3. The setting mechanism as in claim 1, wherein each tooth of said click-wheels is comprised of a first substantially inclined face and a second substantially vertically aligned face relative to said axis of said setting stem, said inclined face promoting traversal of said tooth by said respective elongated arms, and said vertically aligned face impeding said traversal by said respective elongated arms.
4. The setting mechanism as in claim 1, further comprising:
a spring member for biasing an end of said setting stem disposed in said cavity of said case and facilitating a plurality of axial setting positions in response to said axial movement of said setting stem; and
a function lever engagable with said setting stem for providing an indication to said circuitry of a current one of said plurality of axial setting positions.
5. The setting mechanism as in claim 4, wherein said rotational movement of said setting stem in cooperation with said click-wheel assembly, said first elongated arm, and said second elongated arm provides rotational setting positions to corresponding ones of said plurality of axial setting positions.
6. The setting mechanism as in claim 1, wherein said setting stem comprises:
a first portion having a first diameter; and
a second portion having a second diameter greater than said first diameter;
wherein said setting stem is in selective coaxial rotational alignment with said first and said second click-wheels when said click-wheels engage said second portion and wherein said setting stem is not in coaxial rotative alignment with said first and said second click-wheels when said click-wheels engage said first portion;
whereby said click-wheels are frictionally engaged with said setting stem and are rotatable in a respective first and second direction when said setting stem is in at least one of said plurality of axial setting positions and frictionally disengaged with said setting stem and do not rotate relative to said respective elongated arms when said setting stem is in another one of said plurality of axial setting positions.
Description
FIELD OF THE INVENTION

This invention relates generally to electronic timepieces such as digital timepieces and combined analog and digital timepieces. More particularly, this invention relates to an improved setting mechanism for digital and combined analog and digital timepieces.

BACKGROUND OF THE INVENTION

In general, an analog timepiece includes a watch case, a movement disposed in the watch case having a stepping motor which drives gear trains to operate time indicating hands, a dial, a device for illuminating the dial, a rotatable stem slidably disposed in the movement, a crown actuator disposed on the stem external to the watch case for manually rotating and sliding the stem, and a setting pinion disposed on the stem and adapted to engage the gear train when the stem is pulled from a normal "run" position to a "set" position. As is well known in the art, the crown actuator, the stem and the setting pinion comprise a crown setting mechanism. When in the "set" position, the crown setting mechanism is manually operated so that the setting pinion on the stem engages teeth of a setting gear which meshes with the gear train. In this way the time indicating hands may be rotated by rotating the crown actuator to set the time. An example of such an arrangement is seen in U.S. Pat. No. 5,083,300 issued Jan. 21, 1992 to Schwartz and assigned to the assignee of the present invention. An arrangement which particularly addresses the case of analog timepieces having three time indicating hands, is seen in commonly assigned, U.S. Pat. No. 4,794,576 issued Dec. 27, 1988 to Schwartz et al.

**Data lines**:
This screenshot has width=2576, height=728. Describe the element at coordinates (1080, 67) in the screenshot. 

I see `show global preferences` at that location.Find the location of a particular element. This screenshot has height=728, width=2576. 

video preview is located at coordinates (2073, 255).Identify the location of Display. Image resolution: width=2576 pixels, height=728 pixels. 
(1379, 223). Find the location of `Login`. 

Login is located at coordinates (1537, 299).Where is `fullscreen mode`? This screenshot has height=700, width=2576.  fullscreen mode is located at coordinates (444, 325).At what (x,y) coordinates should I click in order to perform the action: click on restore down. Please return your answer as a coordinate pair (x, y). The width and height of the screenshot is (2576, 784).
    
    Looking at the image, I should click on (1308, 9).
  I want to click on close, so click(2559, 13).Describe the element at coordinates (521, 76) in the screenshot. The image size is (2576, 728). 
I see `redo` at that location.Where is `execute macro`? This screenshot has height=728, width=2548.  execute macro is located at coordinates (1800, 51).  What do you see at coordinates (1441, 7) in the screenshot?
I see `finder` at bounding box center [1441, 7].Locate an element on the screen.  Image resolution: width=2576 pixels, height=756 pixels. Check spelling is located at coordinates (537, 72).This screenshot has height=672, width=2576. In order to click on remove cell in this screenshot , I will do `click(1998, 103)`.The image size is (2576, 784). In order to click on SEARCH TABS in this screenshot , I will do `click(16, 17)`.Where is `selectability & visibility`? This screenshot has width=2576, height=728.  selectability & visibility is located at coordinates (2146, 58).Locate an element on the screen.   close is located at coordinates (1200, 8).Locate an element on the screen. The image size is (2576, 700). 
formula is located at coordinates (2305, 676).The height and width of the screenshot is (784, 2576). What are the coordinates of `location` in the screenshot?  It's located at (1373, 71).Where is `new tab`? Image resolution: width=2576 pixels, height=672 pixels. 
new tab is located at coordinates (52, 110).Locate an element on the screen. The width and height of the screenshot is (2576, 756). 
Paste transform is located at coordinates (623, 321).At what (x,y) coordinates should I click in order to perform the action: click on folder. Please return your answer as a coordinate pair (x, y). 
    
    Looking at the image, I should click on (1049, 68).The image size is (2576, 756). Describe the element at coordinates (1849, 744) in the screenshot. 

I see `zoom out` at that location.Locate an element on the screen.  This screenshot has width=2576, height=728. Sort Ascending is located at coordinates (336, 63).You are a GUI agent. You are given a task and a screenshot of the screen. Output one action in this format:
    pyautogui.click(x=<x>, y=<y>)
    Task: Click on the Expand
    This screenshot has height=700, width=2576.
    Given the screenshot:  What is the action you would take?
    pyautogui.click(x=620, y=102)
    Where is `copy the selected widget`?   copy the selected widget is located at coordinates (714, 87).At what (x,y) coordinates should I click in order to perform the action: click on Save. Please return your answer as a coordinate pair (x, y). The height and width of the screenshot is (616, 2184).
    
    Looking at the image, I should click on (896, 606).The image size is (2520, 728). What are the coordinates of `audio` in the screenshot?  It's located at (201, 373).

**Written problem**: According to the patent excerpt above, what parts make up a crown setting mechanism? List every one.

**Task answer**: The crown actuator, the stem, and the setting pinion.